Support group for material girls offers comfort during recession.


It's a romantic formula that's withstood the test of time: A prosperous -- albeit emotionally unavailable -- male wins the heart of a physically attractive female on the strength of his bank account and the promise of little-to-no work in her future. The union relies very much on the man keeping his job and the woman keeping her looks.

Inevitably, the threadbare connection breaks down once one party loses their collateral. And this year, as the financial services industry has faltered in ways only few thought imaginable, the men have been the ones coming up short.

The result? Thousands of New York City wives, girlfriends and mistresses are feeling neglected. Fewer Prada bags dangle in the closet, Hamptons retreats go unbooked and bottle service is largely a thing of the past. (Remember: This is where the vastest wealth was created - and the site where much of it is now being lost.)

Which is exactly why Laney Crowell and Megan Petrus started a support group aimed at the scores of vacuous women who have lost -- and stand to lose -- in the Great Wall Street Shakeout. In November, as the Dow Jones Industrial Average was daily sinking like a stone, the two self-professed "frustrated but articulate" women conceived of Dating a Banker Anonymous.

Members meet once or twice a week to drink and commiserate over the perils of maintaining relationships with financiers. Coping with an unemployed investment banker whose mind is mostly on finding a new job is a little easier when surrounded by overindulged peers.

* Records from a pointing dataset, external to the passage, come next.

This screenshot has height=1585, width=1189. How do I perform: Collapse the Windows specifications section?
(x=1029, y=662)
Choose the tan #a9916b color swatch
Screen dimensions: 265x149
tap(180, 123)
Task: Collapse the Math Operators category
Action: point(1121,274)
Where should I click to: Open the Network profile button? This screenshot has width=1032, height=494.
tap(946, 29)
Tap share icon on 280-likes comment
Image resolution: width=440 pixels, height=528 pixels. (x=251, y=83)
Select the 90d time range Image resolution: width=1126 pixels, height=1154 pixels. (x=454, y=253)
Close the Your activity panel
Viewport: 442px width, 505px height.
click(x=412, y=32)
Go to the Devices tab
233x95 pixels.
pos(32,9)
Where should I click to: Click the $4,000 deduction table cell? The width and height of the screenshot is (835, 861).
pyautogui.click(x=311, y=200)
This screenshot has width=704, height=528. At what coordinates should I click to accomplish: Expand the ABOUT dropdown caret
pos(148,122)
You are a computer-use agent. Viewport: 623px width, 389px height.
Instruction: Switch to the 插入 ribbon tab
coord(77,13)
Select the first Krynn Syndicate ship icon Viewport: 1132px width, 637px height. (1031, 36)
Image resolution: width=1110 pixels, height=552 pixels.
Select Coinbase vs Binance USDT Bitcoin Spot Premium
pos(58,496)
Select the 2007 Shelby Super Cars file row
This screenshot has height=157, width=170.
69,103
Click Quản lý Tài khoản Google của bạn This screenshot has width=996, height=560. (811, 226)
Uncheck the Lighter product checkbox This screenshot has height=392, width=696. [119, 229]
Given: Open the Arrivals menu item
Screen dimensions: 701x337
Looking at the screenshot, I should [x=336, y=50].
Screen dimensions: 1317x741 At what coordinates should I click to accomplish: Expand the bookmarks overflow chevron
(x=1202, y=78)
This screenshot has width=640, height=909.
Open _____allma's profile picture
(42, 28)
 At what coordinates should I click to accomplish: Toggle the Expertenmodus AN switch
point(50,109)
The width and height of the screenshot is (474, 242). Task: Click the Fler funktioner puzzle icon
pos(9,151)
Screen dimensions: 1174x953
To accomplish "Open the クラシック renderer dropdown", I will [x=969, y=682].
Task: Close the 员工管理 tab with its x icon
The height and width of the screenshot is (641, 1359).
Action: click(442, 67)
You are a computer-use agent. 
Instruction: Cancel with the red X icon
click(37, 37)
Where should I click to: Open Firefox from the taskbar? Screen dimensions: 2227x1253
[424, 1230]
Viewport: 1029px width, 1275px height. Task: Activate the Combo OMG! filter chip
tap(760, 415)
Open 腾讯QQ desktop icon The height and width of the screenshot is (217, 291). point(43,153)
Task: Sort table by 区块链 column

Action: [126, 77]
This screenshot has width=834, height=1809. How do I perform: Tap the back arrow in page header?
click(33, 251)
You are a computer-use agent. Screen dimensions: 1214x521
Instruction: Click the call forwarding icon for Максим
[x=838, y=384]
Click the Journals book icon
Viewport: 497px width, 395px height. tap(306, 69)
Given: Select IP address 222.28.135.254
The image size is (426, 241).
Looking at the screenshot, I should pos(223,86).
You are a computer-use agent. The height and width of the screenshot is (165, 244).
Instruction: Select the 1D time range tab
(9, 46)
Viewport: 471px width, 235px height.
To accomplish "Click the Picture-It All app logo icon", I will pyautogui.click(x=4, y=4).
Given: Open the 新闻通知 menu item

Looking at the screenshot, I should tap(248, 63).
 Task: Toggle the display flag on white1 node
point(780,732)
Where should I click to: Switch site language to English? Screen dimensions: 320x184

For those who can't squeeze the gripe sessions into their taxing mani-pedi schedules, Dating a Banker Anonymous also has a totally obnoxious blog that exposes the harsh reality of life in the absence of coveted restaurant reservations. Reader comments offer additional support to the ladies whose husbands and boyfriends, they allege, have grown clingy and unmanly amid all the uncertainty and joblessness.

The New York Times, which reported the story, didn't pay much attention to the tongue-and-cheek humor found in many of the blog entries. For example:

I'm bored and can't stop thinking about my perpetually unattainable ex-boyfriend who is recession proof courtesy of an offshore trust account. To be honest, I'm only with my [current boyfriend] because I just don't have the heart to change my Facebook status from "In a relationship" to "I ain't saying I'm a gold digger, but I ain't messin' with no broke banker."

Or maybe the Times just didn't find it altogether that funny. Levity can't entirely disguise the stomach-turning sense of entitlement that post-hedge fund Manhattan created.

Editor's note: Minyanville isn't responsible for the soul-cleansing sprees of violence that may erupt after reading the blog.